Disallow crawling of the entire site

Keep in mind that in some situations URLs from the site may still be indexed, even if they haven't been crawled.

User-agent: *
Disallow: /

Allow crawling of an entire site (with an empty Disallow rule)

This explicitly allows all crawlers to access the entire site. It is functionally equivalent to having no robots.txt file at all, or using an Allow: / rule.

User-agent: *
Disallow:

Disallow crawling of a directory and its contents

Append a forward slash to the directory name to disallow crawling of a whole directory.

User-agent: *
Disallow: /calendar/
Disallow: /junk/
Disallow: /books/fiction/contemporary/

Disallow crawling of a single web page

For example, disallow the useless_file.html page located at https://example.com/useless_file.html , and other_useless_file.html in the junk directory.

User-agent: *
Disallow: /useless_file.html
Disallow: /junk/other_useless_file.html

Disallow crawling of the whole site except a subdirectory

Crawlers may only access the public subdirectory.

User-agent: *
Disallow: /
Allow: /public/

Allow access to a single crawler

Only Googlebot-News may crawl the whole site.

User-agent: Googlebot-News
Allow: /

User-agent: *
Disallow: /

Allow access to all but a single crawler

Unnecessarybot may not crawl the site, all other bots may.

User-agent: Unnecessarybot
Disallow: /

User-agent: *
Allow: /

Disallow crawling of an entire site, but allow Storebot-Google

This implementation hides your pages from Google Search results, but the Storebot-Google web crawler can still analyze them to show your products on Google Shopping.

User-agent: *
Disallow: /

User-agent: Storebot-Google
Allow: /

Block all images on your site from Google (includes anywhere images are displayed on Google, including Google Images and Discover)

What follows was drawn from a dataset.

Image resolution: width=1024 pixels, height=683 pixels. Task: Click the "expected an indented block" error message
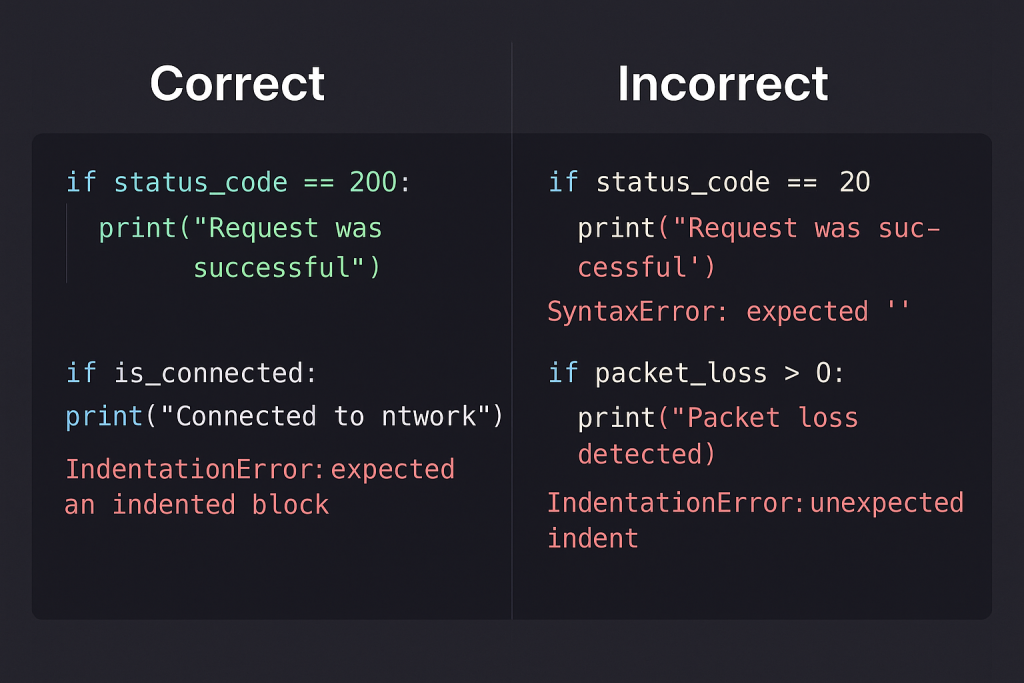pos(259,486)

Google can't index images and videos without crawling them.

User-agent: Googlebot-Image
Disallow: /

Block a specific image from Google Images

For example, disallow the dogs.jpg image.

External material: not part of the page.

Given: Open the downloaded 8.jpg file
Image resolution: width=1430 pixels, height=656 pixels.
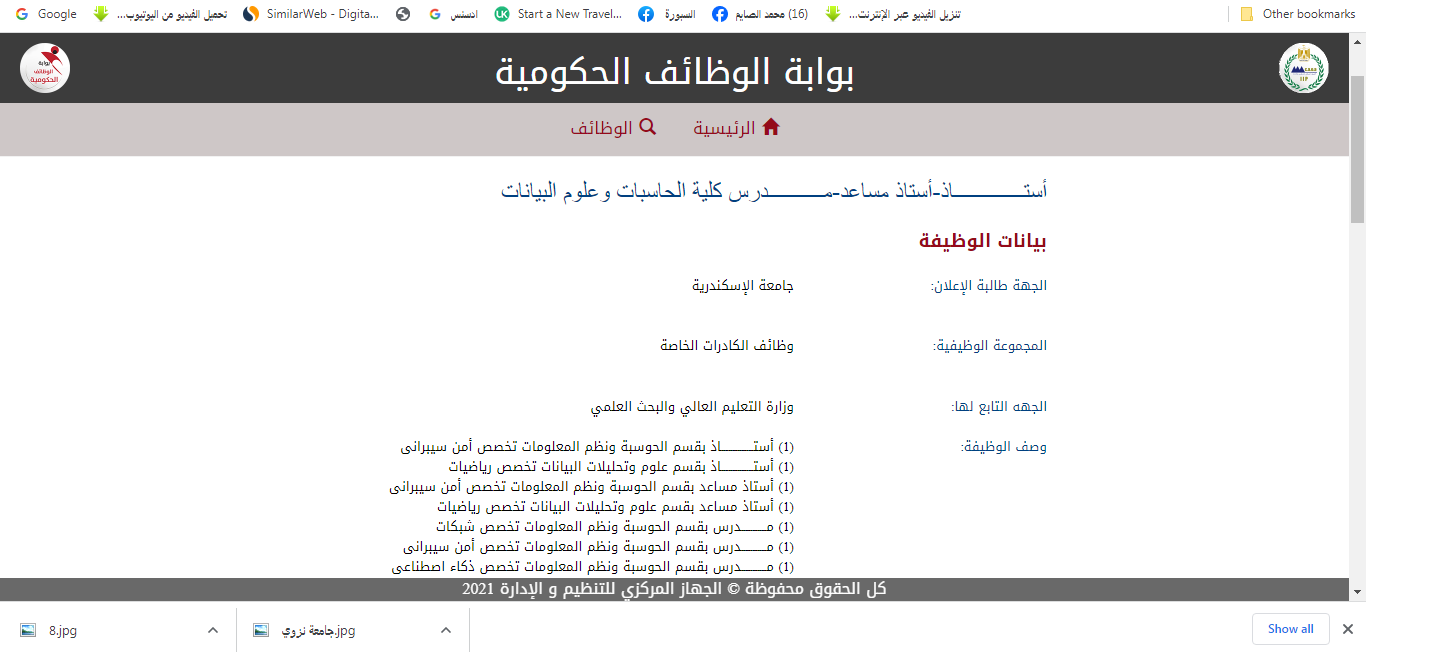Looking at the screenshot, I should click(62, 630).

User-agent: Googlebot-Image
Disallow: /images/dogs.jpg

Disallow crawling of files of a specific file type

For example, disallow for crawling all .gif files.

User-agent: Googlebot
Disallow: /*.gif$

Use the * and $ wildcards to match URLs that end with a specific string

For example, disallow all .xls files:

User-agent: Googlebot
Disallow: /*.xls$

The $ wildcard designates the end of the URL. This means that any URL that has additional characters after the pattern (such as URL parameters) won't match. For example, https://example.com/cats.xls?personality=loki won't be blocked by the rule /*.xls$ .

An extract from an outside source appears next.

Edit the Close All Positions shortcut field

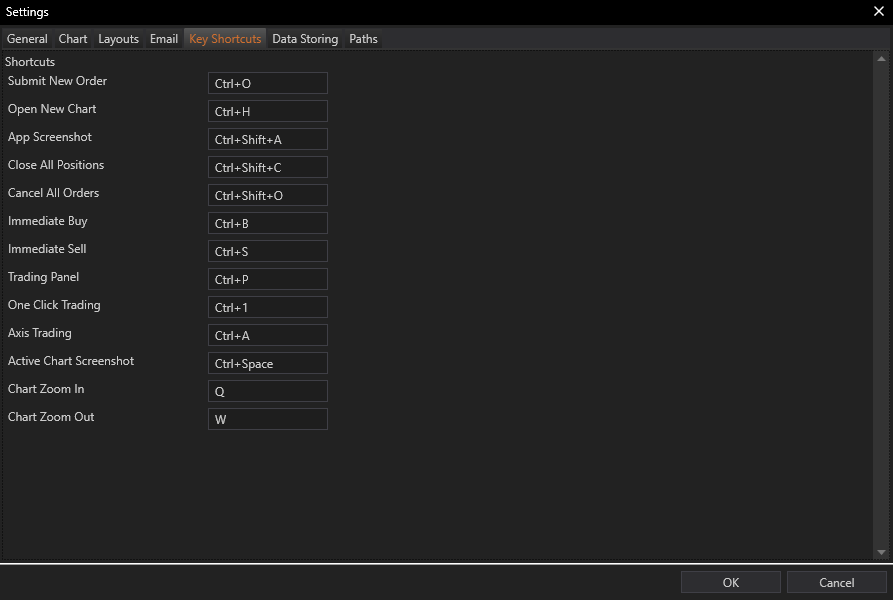point(267,167)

Combine multiple user agents in a single group

Consolidating rules for multiple crawlers into one group makes the file shorter and easier to manage, as all rules in the group apply to every user agent listed. This is the same as listing the user agents twice with the respective rules.

User-agent: Googlebot
User-agent: Storebot-Google
Allow: /cats
Disallow: /